J'enchaîne avec le deuxième film en compétition, Jupiter's moon (3/5) de Kornell Mundruczo, en orchestre, juste à côté du jury au grand complet : Paolo Sorrentino arrive le premier, Almodovar tape ses SMS avec un doigt, Jessica Chastain fait la bise à tout le monde et Park Chan-Wook à personne. Le film est un curieux mélange de réalisme forcené, de critique sociale à la Mungiu, et de film d'action américain. Il y est aussi question d'un migrant qui lévite. Intéressant, même si imparfait.
A 16h, énorme plaisir avec la projection de Visages Villages (5/5) d'Agnès Varda et JR. Le film est intelligent, malicieux, émouvant, bienveillant : c'est un plaisir absolu, qui permet en plus de découvrir dans le détail le passionnant travail de JR. Enorme ovation pour Agnès Varda avant et après le film.

**Consignes:**
1/ Les affirmations suivantes sont-elles conformes à l'extrait ? Répondez par oui ou par non à chacune, en citant à l'identique les mots de l'extrait qui tranchent la question.
(a) Paolo Sorrentino est le premier membre du jury à arriver.
(b) Jupiter's moon reçoit la note de 5/5.
(c) Agnès Varda est ovationnée seulement après la projection de son film.
2/ D'après l'extrait, à quelle heure a lieu la projection de Visages Villages ?

Données enregistrées
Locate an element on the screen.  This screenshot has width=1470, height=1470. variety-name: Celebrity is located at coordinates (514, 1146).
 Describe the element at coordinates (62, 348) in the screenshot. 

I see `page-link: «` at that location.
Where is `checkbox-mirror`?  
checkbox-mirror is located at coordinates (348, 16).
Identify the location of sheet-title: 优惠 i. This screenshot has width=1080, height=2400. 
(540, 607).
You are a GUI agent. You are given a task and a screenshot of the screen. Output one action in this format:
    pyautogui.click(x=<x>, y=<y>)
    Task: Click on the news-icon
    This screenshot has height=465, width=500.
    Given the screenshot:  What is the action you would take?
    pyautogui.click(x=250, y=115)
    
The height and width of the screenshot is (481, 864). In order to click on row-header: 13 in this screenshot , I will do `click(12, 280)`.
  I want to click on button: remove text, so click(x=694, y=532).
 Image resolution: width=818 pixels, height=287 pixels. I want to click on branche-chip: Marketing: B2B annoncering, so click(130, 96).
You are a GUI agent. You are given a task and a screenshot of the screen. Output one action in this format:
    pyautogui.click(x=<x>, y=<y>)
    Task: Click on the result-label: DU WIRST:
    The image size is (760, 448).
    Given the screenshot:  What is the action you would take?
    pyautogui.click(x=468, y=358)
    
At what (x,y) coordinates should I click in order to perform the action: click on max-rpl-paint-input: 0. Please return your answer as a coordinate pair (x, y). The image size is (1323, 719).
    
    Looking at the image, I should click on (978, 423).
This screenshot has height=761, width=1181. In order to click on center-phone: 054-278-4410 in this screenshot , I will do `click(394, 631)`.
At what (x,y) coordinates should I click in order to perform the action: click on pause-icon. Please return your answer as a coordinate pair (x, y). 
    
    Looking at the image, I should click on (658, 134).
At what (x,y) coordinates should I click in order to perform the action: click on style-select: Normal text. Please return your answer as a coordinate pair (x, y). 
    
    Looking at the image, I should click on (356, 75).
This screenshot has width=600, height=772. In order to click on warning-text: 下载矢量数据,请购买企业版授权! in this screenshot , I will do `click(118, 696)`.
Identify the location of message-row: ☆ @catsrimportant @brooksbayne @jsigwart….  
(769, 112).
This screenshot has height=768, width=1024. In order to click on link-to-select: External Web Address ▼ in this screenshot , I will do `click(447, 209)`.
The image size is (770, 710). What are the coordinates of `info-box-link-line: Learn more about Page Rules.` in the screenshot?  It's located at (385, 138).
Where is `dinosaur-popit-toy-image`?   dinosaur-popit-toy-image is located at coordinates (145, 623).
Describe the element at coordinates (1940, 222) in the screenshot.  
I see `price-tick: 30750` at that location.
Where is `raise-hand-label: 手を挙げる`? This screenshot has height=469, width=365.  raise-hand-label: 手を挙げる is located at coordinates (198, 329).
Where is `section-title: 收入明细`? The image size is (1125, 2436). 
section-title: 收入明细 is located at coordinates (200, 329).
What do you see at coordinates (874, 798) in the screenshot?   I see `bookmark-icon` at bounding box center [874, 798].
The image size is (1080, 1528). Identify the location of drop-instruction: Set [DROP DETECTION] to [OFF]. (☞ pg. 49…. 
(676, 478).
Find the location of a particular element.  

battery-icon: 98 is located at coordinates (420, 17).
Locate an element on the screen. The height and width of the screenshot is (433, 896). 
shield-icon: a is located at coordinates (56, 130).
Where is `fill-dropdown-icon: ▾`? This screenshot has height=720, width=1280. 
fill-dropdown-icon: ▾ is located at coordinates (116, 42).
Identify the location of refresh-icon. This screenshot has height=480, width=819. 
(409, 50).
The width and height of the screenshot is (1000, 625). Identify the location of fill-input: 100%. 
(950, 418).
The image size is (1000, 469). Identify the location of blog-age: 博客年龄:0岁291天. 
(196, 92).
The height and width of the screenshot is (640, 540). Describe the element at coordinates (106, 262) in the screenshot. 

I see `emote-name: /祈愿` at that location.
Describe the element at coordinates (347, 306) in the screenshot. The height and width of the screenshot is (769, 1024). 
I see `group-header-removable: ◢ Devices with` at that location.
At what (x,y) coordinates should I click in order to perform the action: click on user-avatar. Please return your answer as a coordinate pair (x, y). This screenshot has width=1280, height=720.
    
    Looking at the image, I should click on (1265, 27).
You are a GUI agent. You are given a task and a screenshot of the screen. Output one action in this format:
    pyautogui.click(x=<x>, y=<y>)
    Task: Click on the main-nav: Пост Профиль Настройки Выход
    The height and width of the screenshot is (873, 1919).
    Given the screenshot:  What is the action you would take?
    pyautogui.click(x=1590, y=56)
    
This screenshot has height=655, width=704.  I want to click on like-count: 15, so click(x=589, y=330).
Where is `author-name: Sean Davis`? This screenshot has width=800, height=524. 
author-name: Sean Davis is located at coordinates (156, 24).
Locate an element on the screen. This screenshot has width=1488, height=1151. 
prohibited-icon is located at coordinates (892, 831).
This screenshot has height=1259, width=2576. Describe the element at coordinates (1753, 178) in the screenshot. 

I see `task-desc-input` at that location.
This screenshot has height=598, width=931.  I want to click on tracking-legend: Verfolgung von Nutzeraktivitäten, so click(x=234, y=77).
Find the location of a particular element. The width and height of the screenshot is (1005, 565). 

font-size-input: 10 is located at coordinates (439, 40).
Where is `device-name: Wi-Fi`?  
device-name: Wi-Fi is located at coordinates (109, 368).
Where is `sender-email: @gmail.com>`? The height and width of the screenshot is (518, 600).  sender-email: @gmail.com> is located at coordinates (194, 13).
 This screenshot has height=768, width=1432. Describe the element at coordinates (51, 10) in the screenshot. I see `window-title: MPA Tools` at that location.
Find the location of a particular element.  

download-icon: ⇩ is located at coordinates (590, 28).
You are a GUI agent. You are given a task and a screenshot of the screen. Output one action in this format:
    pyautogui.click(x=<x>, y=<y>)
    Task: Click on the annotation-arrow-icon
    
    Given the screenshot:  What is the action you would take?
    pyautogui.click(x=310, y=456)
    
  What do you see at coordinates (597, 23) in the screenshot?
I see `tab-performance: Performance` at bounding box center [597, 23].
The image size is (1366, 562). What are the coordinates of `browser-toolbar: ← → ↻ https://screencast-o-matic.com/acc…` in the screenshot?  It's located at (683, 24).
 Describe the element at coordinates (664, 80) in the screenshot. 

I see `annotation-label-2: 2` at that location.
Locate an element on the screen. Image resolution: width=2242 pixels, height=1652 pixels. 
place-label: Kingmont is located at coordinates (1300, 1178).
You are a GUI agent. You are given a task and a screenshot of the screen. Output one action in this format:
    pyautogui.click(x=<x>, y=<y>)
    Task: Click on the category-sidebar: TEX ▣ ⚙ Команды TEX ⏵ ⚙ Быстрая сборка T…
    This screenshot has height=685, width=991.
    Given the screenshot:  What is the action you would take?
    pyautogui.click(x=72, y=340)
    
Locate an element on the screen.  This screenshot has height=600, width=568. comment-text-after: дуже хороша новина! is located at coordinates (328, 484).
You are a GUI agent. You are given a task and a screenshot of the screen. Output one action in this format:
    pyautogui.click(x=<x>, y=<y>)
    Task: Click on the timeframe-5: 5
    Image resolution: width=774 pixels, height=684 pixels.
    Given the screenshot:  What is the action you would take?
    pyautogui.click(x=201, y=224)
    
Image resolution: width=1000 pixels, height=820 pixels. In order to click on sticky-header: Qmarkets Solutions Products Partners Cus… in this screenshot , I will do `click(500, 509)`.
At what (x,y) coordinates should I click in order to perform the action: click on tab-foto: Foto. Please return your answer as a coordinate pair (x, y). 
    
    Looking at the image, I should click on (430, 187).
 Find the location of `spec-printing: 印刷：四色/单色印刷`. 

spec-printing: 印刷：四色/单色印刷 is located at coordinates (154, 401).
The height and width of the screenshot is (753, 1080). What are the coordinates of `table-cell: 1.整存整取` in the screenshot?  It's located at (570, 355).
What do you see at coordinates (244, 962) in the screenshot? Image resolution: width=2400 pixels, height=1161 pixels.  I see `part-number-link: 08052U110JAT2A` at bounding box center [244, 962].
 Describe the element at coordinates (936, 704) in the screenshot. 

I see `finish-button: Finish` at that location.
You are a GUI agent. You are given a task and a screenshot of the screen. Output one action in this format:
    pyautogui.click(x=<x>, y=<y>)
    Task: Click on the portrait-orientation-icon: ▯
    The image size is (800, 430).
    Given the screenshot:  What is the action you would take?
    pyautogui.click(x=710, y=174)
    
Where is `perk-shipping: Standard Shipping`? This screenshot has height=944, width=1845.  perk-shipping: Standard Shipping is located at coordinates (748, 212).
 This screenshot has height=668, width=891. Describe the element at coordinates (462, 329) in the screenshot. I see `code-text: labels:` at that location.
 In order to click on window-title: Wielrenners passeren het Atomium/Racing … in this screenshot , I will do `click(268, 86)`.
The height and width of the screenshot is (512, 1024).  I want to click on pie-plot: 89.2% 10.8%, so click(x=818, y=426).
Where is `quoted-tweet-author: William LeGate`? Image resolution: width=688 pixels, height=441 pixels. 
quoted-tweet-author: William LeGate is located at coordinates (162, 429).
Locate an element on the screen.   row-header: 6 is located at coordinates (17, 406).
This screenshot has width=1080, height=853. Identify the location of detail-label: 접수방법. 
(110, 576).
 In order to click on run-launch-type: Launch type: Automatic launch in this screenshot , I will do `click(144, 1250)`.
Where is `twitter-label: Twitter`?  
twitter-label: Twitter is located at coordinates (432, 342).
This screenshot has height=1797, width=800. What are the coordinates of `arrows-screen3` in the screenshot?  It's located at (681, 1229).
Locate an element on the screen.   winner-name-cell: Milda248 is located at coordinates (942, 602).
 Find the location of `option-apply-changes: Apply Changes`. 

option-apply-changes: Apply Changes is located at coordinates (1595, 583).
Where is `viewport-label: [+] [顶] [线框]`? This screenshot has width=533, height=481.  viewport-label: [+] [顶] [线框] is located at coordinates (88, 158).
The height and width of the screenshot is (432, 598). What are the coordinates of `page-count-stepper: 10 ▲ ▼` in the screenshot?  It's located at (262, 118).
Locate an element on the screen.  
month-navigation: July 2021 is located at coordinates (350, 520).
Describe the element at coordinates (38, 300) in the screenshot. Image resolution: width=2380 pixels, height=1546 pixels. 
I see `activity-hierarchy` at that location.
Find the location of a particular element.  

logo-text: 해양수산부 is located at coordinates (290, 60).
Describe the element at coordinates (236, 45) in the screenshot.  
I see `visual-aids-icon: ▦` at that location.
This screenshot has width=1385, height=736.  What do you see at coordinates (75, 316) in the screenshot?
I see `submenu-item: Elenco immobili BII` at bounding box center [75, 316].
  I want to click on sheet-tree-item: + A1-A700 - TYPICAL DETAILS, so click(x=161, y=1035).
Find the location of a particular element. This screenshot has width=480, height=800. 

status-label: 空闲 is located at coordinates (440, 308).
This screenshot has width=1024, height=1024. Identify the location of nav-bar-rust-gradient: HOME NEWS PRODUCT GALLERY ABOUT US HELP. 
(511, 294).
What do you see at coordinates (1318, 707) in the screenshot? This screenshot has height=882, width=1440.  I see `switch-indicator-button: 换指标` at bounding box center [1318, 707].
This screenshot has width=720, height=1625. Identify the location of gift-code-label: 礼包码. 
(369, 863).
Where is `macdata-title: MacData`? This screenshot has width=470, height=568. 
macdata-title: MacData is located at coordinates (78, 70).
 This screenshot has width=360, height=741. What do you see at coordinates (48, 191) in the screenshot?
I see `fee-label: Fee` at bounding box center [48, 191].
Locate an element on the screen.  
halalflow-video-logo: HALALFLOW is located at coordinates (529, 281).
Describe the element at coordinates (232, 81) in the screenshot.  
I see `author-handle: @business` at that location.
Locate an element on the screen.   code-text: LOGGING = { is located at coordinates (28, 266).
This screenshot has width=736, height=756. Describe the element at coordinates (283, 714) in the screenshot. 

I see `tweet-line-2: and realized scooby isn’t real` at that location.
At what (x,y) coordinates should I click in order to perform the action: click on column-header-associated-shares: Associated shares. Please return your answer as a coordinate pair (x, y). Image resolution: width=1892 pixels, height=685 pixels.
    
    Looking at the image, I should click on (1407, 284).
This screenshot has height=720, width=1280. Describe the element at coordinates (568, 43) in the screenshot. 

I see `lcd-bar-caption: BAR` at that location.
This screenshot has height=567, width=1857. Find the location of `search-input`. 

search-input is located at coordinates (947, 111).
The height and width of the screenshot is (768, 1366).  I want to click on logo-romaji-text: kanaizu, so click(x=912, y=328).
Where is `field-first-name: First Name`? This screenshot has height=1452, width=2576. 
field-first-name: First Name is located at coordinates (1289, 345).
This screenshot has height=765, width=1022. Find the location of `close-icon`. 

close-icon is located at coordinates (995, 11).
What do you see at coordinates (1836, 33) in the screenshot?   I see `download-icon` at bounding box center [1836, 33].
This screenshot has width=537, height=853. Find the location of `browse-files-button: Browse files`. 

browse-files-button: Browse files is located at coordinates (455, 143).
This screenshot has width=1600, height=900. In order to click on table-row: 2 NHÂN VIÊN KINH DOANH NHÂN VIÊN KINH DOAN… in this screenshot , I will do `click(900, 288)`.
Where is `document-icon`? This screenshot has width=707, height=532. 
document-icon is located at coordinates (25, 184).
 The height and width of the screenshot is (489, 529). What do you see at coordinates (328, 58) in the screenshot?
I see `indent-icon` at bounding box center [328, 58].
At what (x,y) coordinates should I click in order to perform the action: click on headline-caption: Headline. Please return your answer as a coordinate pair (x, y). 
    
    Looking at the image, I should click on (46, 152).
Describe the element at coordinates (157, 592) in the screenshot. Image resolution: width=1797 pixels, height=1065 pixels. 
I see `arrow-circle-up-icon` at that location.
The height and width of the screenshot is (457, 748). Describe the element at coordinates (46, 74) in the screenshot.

**Réponses attendues:**
1/
(a) Oui : « Paolo Sorrentino arrive le premier ».
(b) Non : « Jupiter's moon (3/5) ».
(c) Non : « Enorme ovation pour Agnès Varda avant et après le film. »

2/ À 16h.